Derived from the word "Chiang Dao".

"Chiang" (Northern dialect) means "Chiang".

"Dara" means "star". The owner, Khun Ji, has a good understanding of word choice.

In fact, the person who gave the name to this place was a monk. This is because, from what I discussed with Khun Ji, he had been ordained before... On the day I visited, "Chiang Dara" had only been in full operation for a little over 2 months. However, the buzz on Facebook and social media was extraordinary. Why? In my personal opinion, it's the "identity" of the Lanna countryside that beckons visitors to come here, without fail.


But for me, I brought my misunderstanding to him... I admit that... At first, when I went, I carried a lot of questions to ask the owner because of my own "confusion" (I apologize for mentioning this). This conversation took place during Khun Ji's dinner with his family, where I was warmly welcomed.

Q: Why is it called "Jeang Dara"?

Ms. Ji: Because everything comes from Chiang Dao and what they have

Q: What is the concept behind this place? Where did it come from? The name sounds very similar to Vieng Tara in Vang Vieng.

Ms. Ji: Chiang Dara is Chiang Dao, which was named by the monk. As for the decoration and ideas, they come from Ms. Ji herself.
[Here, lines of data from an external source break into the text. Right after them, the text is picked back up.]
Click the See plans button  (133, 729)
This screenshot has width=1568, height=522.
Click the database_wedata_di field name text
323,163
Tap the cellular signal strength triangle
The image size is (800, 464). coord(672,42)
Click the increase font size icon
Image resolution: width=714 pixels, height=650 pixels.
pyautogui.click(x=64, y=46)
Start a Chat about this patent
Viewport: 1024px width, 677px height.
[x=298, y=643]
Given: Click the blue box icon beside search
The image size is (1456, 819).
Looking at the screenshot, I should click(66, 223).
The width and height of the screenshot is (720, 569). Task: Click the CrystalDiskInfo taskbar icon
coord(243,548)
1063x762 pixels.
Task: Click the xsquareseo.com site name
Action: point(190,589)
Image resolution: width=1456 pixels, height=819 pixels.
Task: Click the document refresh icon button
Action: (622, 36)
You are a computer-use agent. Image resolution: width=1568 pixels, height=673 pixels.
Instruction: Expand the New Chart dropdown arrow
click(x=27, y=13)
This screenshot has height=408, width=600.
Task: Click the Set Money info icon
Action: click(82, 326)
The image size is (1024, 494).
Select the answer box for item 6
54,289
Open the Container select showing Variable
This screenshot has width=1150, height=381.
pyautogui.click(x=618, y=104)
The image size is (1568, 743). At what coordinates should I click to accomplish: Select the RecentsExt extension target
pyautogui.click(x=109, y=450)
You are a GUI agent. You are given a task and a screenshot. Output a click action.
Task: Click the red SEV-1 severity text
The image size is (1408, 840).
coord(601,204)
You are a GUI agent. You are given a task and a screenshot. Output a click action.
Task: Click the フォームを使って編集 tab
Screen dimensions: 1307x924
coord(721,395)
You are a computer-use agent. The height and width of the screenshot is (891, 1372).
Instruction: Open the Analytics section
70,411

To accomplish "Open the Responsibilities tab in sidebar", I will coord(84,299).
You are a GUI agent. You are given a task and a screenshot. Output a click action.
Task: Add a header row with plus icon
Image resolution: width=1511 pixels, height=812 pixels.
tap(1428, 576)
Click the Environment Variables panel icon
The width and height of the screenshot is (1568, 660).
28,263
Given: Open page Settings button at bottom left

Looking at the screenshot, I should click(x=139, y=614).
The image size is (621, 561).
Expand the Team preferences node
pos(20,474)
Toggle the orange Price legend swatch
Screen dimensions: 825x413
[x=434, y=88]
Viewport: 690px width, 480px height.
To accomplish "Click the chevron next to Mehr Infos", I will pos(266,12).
Because she was ordained and studied at the Lanna Wisdom Continuation School (behind the office of the owner), she brought the original Lanna style to decorate the place.

OP: Clear and concise. End of questioning. ^^

Map credit: https://www.facebook.com/JiangdaraCoffeeAndTea/



There are three houses: Chiang Chan, Chiang Ngam, and Chiang Kran (Chiang Kran wants to change the name to Chiang Tawan to pair with Chiang Chan).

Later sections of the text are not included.